También La Escalera fue refugio durante el Covid. Con cuatro mesas bastaba para hacer una trinchera, para que el rato que estuviéramos allí desconectáramos de lo que pasaba afuera: del número de contagiados, de las previsiones negativas, de vacunas que de repente simulamos conocer, de previsiones fantasiosas que avisaban de que saldríamos mejores… de mirar el reloj porque a las ocho sonarían las campanas y debíamos volver al confinamiento.
En una época como esta en la que confundimos progreso con replicar en cada ciudad el mismo paisaje hasta arrebatarlas de su personalidad, son locales como La Escalera los que todavía recuerdan que hay negocios con encanto propio que no aceptan imitaciones sencillamente porque no existe la fórmula ni el molde para copiarlos.
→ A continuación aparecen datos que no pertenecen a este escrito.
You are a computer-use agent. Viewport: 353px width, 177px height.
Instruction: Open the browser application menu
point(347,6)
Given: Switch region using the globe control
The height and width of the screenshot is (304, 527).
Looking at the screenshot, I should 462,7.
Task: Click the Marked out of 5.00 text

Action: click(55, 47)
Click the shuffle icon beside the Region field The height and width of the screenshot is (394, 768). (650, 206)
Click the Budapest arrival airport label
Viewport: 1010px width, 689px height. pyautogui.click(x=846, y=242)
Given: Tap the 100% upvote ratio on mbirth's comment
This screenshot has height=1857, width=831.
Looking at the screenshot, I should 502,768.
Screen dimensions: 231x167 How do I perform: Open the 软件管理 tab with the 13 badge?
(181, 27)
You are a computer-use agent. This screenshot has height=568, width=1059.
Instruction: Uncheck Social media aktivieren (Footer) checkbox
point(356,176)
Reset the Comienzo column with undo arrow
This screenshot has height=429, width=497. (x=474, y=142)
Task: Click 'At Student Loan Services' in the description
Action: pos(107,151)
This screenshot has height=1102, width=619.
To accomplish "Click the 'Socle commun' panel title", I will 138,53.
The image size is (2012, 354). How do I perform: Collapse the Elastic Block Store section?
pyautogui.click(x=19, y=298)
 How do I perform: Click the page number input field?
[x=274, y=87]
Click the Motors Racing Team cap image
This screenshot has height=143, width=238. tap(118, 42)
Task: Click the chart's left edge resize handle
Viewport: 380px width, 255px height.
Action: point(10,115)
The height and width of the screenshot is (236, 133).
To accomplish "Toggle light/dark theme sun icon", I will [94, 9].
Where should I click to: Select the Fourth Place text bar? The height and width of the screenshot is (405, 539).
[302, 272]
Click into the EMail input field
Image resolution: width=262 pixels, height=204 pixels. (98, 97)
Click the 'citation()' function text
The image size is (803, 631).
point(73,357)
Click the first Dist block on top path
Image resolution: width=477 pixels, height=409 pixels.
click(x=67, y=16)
Por eso, ahora que José cierra este 30 de diciembre, vamos a extrañar saber que podíamos acudir a nuestra cita cualquier día en la Bajada de la Canaleja, 5. Pero también hay un punto de celebración en la despedida, y es que José se retira como hay que marcharse de un trabajo o de la vida: disfrutando con lo que hace hasta el final y manteniendo intacta su vocación cuando hay mucho que ofrecer todavía. Por eso es el mejor momento para decir adiós, cuando tiene el comodín de saber que se le va a echar de menos porque las cosas se han hecho bien hasta ese último día que se ve lejano y que tarde o temprano llega.
José, por estos años de buena compañía, “lo de siempre”, que es un gracias.